Checklist for the Design and Protocols to Collect Economic Data Alongside Clinical Trials in Australia

There is growing interest in Australia and overseas in the incorporation of economic evaluations alongside randomised clinical trials of new versus existing pharmaceutical products. The most common use of data resulting from such trials will be for the purpose of industry gaining listing under the Pharmaceutical Benefits Scheme (PBS) for specific drugs. Other uses of data include: applications for hospital formulary listing; post-marketing support for price justification; and publication of study findings in academic journals. When designing a clinical trial with an economic component a number of considerations need to be taken into account.
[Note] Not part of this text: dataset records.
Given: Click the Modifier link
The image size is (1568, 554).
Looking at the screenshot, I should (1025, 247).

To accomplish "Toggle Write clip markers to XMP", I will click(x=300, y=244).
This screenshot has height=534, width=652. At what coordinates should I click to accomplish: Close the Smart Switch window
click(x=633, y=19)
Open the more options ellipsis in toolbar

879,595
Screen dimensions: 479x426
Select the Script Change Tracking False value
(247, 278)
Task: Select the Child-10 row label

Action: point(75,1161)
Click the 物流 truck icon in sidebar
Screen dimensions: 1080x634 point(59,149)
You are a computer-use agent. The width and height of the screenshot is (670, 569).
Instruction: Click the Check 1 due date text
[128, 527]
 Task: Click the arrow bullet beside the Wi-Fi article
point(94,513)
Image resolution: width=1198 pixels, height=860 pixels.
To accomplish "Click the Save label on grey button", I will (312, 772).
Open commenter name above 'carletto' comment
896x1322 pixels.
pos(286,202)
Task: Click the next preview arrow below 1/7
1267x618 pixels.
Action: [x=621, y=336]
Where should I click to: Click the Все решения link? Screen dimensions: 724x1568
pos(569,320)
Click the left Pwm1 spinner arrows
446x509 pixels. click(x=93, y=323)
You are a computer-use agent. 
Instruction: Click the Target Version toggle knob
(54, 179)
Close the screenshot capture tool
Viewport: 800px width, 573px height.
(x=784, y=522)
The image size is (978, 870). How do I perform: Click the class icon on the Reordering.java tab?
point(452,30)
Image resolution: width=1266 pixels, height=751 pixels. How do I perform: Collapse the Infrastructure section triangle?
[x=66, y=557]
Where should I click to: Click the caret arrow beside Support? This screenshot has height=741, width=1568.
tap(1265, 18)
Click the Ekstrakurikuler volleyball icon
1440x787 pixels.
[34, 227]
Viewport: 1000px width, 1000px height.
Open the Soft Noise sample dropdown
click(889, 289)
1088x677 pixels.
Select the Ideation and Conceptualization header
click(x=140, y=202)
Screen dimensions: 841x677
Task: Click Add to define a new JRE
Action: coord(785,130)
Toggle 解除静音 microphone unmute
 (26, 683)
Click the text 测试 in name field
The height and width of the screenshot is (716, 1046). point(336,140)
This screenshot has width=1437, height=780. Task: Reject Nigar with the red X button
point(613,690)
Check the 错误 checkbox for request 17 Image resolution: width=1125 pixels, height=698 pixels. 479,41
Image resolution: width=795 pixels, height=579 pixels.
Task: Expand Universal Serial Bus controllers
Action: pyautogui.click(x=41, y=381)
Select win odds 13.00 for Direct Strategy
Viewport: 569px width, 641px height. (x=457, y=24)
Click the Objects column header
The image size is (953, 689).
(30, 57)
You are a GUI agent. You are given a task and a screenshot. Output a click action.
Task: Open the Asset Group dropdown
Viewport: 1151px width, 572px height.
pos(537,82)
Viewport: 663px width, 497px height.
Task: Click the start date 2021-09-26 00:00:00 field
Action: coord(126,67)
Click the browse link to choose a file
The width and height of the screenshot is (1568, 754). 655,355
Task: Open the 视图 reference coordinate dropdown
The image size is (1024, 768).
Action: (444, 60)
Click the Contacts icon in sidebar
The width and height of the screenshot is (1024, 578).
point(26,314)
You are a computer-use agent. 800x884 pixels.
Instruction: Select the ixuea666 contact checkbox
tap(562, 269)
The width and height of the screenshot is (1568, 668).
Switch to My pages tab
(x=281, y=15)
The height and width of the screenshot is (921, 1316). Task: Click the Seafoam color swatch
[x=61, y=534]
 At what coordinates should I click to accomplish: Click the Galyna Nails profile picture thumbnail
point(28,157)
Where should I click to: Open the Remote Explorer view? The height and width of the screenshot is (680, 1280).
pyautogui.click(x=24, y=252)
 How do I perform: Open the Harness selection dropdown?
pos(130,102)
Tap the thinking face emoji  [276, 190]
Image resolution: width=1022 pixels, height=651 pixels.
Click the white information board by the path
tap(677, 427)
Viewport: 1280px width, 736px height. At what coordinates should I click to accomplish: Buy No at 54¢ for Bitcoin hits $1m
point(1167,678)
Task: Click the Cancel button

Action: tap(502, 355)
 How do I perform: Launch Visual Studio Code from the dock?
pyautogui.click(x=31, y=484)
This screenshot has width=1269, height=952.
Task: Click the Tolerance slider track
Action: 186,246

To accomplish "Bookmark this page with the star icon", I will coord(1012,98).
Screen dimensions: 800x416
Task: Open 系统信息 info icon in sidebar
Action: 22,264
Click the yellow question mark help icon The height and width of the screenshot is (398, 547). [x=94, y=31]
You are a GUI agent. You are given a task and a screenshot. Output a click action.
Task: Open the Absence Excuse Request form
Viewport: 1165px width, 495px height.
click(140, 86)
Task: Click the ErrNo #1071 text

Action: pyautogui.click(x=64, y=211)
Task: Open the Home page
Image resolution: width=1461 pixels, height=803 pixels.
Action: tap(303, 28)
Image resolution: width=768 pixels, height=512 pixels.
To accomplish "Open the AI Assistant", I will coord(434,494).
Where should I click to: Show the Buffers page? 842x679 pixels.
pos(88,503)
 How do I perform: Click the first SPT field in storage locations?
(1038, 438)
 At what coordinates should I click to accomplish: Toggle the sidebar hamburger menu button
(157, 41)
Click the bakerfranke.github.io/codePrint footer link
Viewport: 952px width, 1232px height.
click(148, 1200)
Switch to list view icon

These include: from whose perspective are the costs and outcomes to be measured (eg. societal, governmental, personal); which costs are to be included (eg. treatment, complications, retreatment, disease sequelae, indirect costs); the choice of outcome measures (short, intermediate or long-term outcomes); the appropriate duration of the trial necessary to measure the important costs and key outcomes. Decisions about each of the above can have a significant influence on study design. A multi-disciplinary approach is required to ensure appropriate study design. Direct input from clinician investigators, clinical research associates, economists, marketing personnel and statisticians is important at the early stages of protocol development. This is necessary to ensure an appropriate trial design, and to minimise the potential for key data not being collected alongside the trial.